--- BEGIN SOURCE RECORDS ---

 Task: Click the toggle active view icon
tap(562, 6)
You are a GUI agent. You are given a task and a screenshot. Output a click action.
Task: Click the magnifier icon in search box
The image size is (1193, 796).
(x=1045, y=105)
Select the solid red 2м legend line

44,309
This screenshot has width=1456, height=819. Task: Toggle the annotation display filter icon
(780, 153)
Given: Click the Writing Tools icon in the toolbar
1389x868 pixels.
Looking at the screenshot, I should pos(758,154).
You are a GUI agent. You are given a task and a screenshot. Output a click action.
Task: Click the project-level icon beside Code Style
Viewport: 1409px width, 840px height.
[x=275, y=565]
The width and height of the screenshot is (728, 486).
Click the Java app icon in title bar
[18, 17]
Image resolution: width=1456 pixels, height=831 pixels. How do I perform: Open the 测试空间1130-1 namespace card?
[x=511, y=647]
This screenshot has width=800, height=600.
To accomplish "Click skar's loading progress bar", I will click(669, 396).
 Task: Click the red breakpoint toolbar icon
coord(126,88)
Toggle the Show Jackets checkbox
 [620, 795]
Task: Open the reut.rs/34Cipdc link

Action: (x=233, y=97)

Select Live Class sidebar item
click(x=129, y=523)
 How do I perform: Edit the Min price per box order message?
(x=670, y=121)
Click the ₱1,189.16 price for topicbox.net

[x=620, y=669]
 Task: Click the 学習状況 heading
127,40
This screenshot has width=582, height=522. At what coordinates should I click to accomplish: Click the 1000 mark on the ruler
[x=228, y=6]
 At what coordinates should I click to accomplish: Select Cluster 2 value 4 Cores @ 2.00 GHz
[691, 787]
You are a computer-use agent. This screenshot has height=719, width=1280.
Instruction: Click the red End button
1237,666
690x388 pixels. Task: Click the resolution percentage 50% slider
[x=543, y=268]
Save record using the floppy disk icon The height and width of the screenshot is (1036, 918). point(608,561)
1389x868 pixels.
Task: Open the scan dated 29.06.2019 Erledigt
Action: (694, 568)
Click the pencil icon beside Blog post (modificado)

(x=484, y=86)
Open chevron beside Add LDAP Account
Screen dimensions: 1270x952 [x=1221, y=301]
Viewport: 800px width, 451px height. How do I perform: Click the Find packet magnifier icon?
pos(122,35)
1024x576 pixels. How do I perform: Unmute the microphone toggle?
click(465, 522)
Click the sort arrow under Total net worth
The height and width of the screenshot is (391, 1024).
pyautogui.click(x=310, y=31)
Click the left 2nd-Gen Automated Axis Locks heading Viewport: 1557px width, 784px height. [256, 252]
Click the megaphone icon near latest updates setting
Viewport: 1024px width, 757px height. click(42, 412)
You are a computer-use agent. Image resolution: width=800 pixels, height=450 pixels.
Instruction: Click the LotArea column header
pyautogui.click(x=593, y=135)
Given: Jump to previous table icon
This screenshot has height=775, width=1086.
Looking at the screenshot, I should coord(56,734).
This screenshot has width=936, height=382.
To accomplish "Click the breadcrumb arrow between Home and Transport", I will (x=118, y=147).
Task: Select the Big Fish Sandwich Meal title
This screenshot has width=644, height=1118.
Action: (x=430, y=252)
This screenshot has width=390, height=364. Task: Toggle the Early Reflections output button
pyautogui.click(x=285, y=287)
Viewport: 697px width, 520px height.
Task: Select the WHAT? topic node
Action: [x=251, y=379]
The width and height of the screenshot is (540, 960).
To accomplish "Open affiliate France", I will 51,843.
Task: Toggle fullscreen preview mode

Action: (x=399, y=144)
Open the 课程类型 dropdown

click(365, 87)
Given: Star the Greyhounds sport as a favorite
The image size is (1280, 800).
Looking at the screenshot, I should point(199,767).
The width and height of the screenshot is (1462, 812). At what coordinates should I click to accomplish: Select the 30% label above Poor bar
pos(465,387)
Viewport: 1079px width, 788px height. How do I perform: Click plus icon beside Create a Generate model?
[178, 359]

--- END SOURCE RECORDS ---

> **EXERCISE INSTRUCTIONS**
Reproduce all of the records above word for word, keeping every line as it appears.

> **FINISHED ANSWER**
 Task: Click the toggle active view icon
tap(562, 6)
You are a GUI agent. You are given a task and a screenshot. Output a click action.
Task: Click the magnifier icon in search box
The image size is (1193, 796).
(x=1045, y=105)
Select the solid red 2м legend line

44,309
This screenshot has width=1456, height=819. Task: Toggle the annotation display filter icon
(780, 153)
Given: Click the Writing Tools icon in the toolbar
1389x868 pixels.
Looking at the screenshot, I should pos(758,154).
You are a GUI agent. You are given a task and a screenshot. Output a click action.
Task: Click the project-level icon beside Code Style
Viewport: 1409px width, 840px height.
[x=275, y=565]
The width and height of the screenshot is (728, 486).
Click the Java app icon in title bar
[18, 17]
Image resolution: width=1456 pixels, height=831 pixels. How do I perform: Open the 测试空间1130-1 namespace card?
[x=511, y=647]
This screenshot has width=800, height=600.
To accomplish "Click skar's loading progress bar", I will click(669, 396).
 Task: Click the red breakpoint toolbar icon
coord(126,88)
Toggle the Show Jackets checkbox
 [620, 795]
Task: Open the reut.rs/34Cipdc link

Action: (x=233, y=97)

Select Live Class sidebar item
click(x=129, y=523)
 How do I perform: Edit the Min price per box order message?
(x=670, y=121)
Click the ₱1,189.16 price for topicbox.net

[x=620, y=669]
 Task: Click the 学習状況 heading
127,40
This screenshot has width=582, height=522. At what coordinates should I click to accomplish: Click the 1000 mark on the ruler
[x=228, y=6]
 At what coordinates should I click to accomplish: Select Cluster 2 value 4 Cores @ 2.00 GHz
[691, 787]
You are a computer-use agent. This screenshot has height=719, width=1280.
Instruction: Click the red End button
1237,666
690x388 pixels. Task: Click the resolution percentage 50% slider
[x=543, y=268]
Save record using the floppy disk icon The height and width of the screenshot is (1036, 918). point(608,561)
1389x868 pixels.
Task: Open the scan dated 29.06.2019 Erledigt
Action: (694, 568)
Click the pencil icon beside Blog post (modificado)

(x=484, y=86)
Open chevron beside Add LDAP Account
Screen dimensions: 1270x952 [x=1221, y=301]
Viewport: 800px width, 451px height. How do I perform: Click the Find packet magnifier icon?
pos(122,35)
1024x576 pixels. How do I perform: Unmute the microphone toggle?
click(465, 522)
Click the sort arrow under Total net worth
The height and width of the screenshot is (391, 1024).
pyautogui.click(x=310, y=31)
Click the left 2nd-Gen Automated Axis Locks heading Viewport: 1557px width, 784px height. [256, 252]
Click the megaphone icon near latest updates setting
Viewport: 1024px width, 757px height. click(42, 412)
You are a computer-use agent. Image resolution: width=800 pixels, height=450 pixels.
Instruction: Click the LotArea column header
pyautogui.click(x=593, y=135)
Given: Jump to previous table icon
This screenshot has height=775, width=1086.
Looking at the screenshot, I should coord(56,734).
This screenshot has width=936, height=382.
To accomplish "Click the breadcrumb arrow between Home and Transport", I will (x=118, y=147).
Task: Select the Big Fish Sandwich Meal title
This screenshot has width=644, height=1118.
Action: (x=430, y=252)
This screenshot has width=390, height=364. Task: Toggle the Early Reflections output button
pyautogui.click(x=285, y=287)
Viewport: 697px width, 520px height.
Task: Select the WHAT? topic node
Action: [x=251, y=379]
The width and height of the screenshot is (540, 960).
To accomplish "Open affiliate France", I will 51,843.
Task: Toggle fullscreen preview mode

Action: (x=399, y=144)
Open the 课程类型 dropdown

click(365, 87)
Given: Star the Greyhounds sport as a favorite
The image size is (1280, 800).
Looking at the screenshot, I should point(199,767).
The width and height of the screenshot is (1462, 812). At what coordinates should I click to accomplish: Select the 30% label above Poor bar
pos(465,387)
Viewport: 1079px width, 788px height. How do I perform: Click plus icon beside Create a Generate model?
[178, 359]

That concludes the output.